KCL, KVL, V = i R, super-node

The Attempt at a Solution

I added 5 currents and 2 KVL loops.

http://img101.imageshack.us/img101/3699/chapter3problem32part24yt.jpg

$$V_2\,=\,42\,V$$ <----- Right?

Now I do KVL loop 1

$$(-12\,V)\,+\,(20\,V)\,+\,V_3\,=\,0\,\,\longrightarrow\,\,V_3\,=\,-8\,V$$

And KVL at loop 2

$$(-20\,V)\,+\,(10\,V)\,+\,(V_1\,-\,V_3)\,=\,0\,\,\longrightarrow\,\,V_1\,-\,V_3\,=\,10\,V$$

$$V_1\,-\,(-8\,V)\,=\,10\,\,\longrightarrow\,\,V_1\,=\,2\,V$$

Does that seem right?

 

[mjsd]

i think you meant V2=12V. otherwise correct

 

[VinnyCee]

What about the 10 V and the 20 V that are also connected to node $V_2$?

 

[mjsd]

your statement represents a common mistake/misconception about circuit theory... when we talk about V2 we actually mean V2 with respect to (w.r.t.) the ground we are chosen (that's why I say this all the time), because if you choose a different ref node, value of V2 can change.
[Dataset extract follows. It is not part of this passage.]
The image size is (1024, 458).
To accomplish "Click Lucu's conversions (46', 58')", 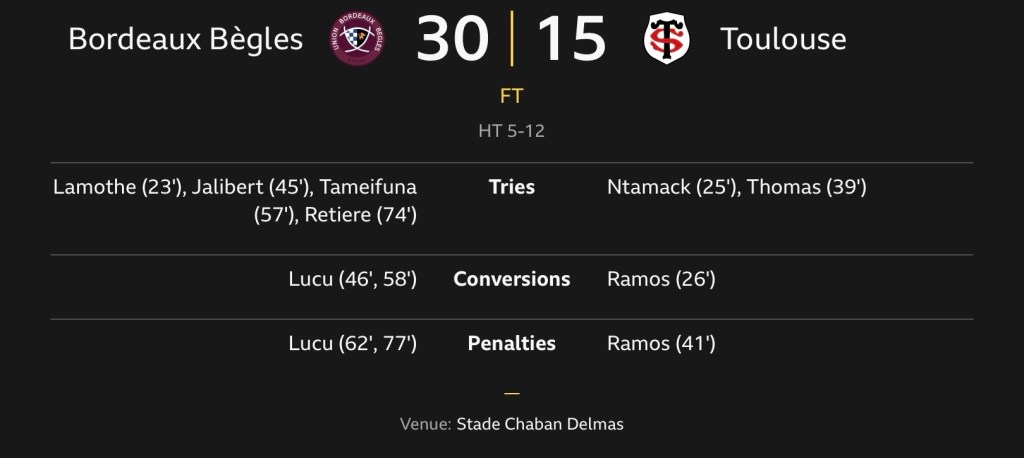I will tap(352, 279).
For example, if you choose V3 to be your ref node (ie. ground), then V2 will have the value of 20V.
you get V2=12V for this daigram because, you see that the potential difference between V2 and ref node is V2-0 = 12 so V2 =12.
Now, you could also say
V2-V3=20 => V2 = 20+V3 (with V3 still unknown as this stage)
or
V2-V1=10 => V2 = 10+V1 (V1 too is unknown)

note that they never quite "add together", in fact if V1 and V3 are connected directed to ground, you have an inconsistent circuit...because all sources in circuit theory are assumed to be ideal.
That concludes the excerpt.